Le secteur de la trottinette partagée est encore souvent déficitaire et vit, depuis des années, grâce à des levées de fonds spectaculaires. Avec leur taux d’adoption exceptionnellement rapide, elles ont séduit les investisseurs. Comme le signalait l’Echo, le secteur de la micromobilité est un véritable nid à Licorne (une société valorisée plus d’un milliard de dollars). Les sommes astronomiques investies s’expliquent par certaines attentes. McKinsey avait ainsi estimé, dès 2019, que la micromobilité avait le potentiel pour devenir un marché mondial de 300 à 500 milliards d’euros en 2030. Une croissance rapide demande souvent de gros investissements au départ, et les bénéfices ne se récoltent que plus tard. Que des sociétés du secteur soient déficitaires n’a donc en soi rien d’inquiétant. Mais pour que l’agent frais continue d’affluer, il faut qu’il y ait une croissance, précise De Standaard.

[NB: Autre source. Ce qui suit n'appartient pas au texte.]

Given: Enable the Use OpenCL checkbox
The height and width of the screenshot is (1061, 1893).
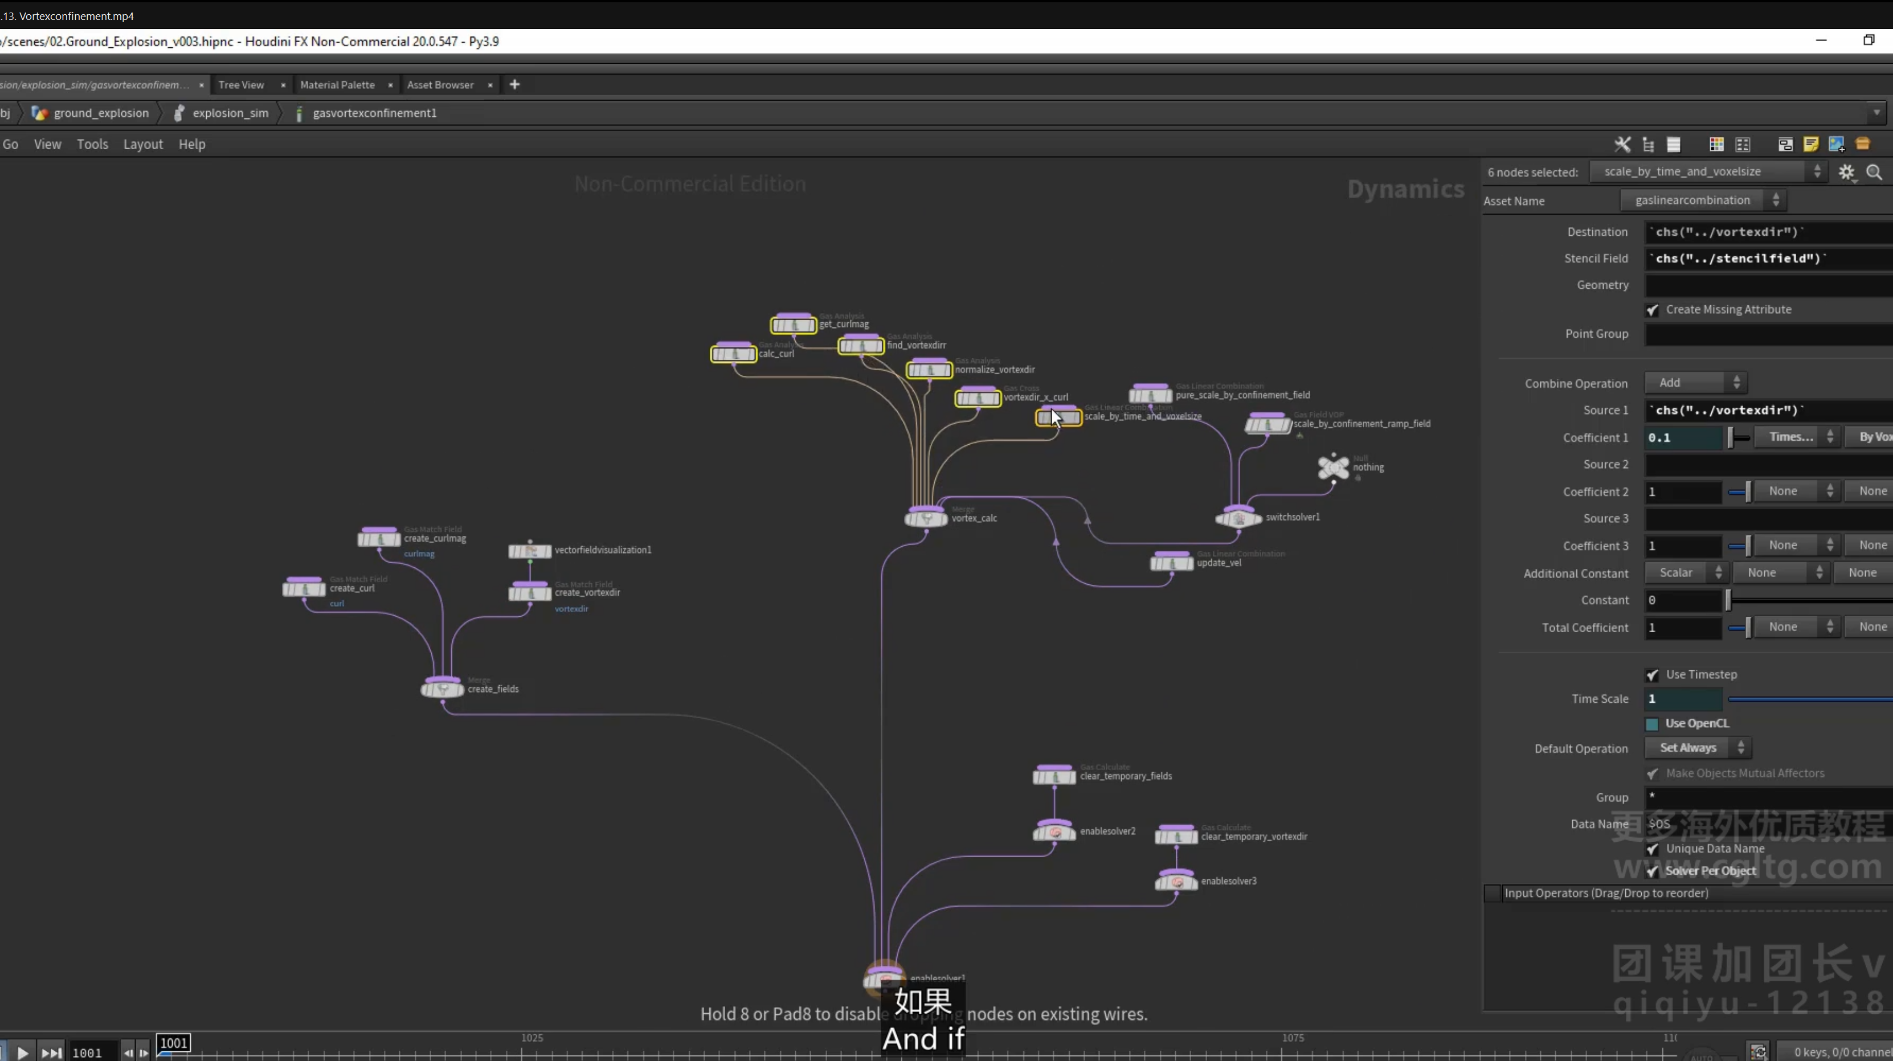Looking at the screenshot, I should pyautogui.click(x=1652, y=724).
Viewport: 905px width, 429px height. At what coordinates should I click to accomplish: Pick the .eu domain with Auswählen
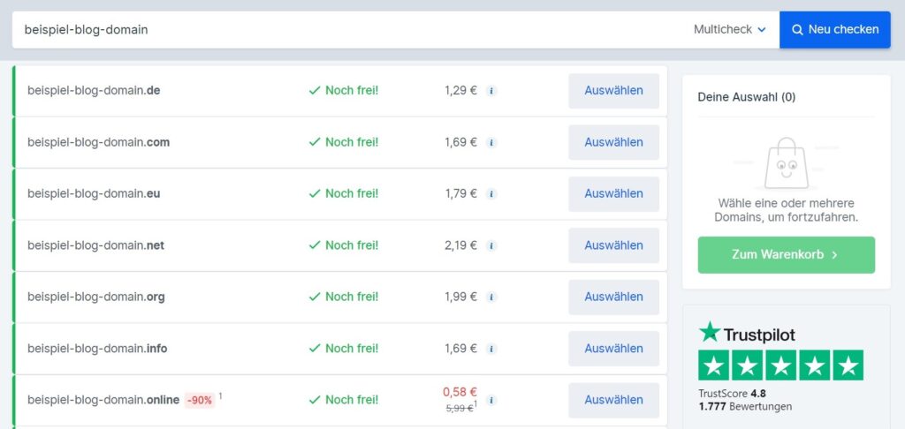(x=613, y=193)
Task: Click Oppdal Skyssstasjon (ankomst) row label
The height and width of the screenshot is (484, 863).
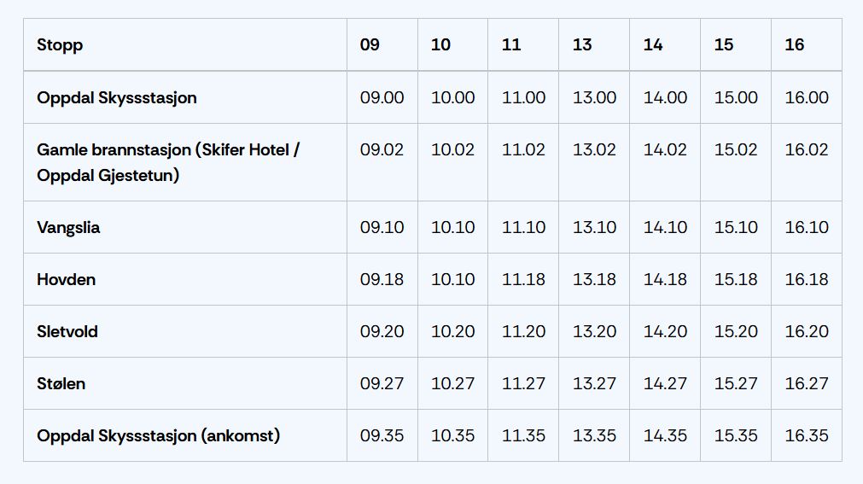Action: tap(158, 436)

Un risque d’effet boule de neige pour les trottinettes partagées
Or, si la trottinette partagée fait aujourd’hui indubitablement partie de la mobilité en ville, la fermeture de gros marché comme Paris, où les trottinettes seront interdites à partir du 1er septembre, risque de plomber tout le secteur. Si d’autres villes embrayent et bannissent, elles aussi, les trottinettes, cela peut sérieusement changer la donne. Montréal et Barcelone ont ainsi déjà réglementé l’utilisation des trottinettes.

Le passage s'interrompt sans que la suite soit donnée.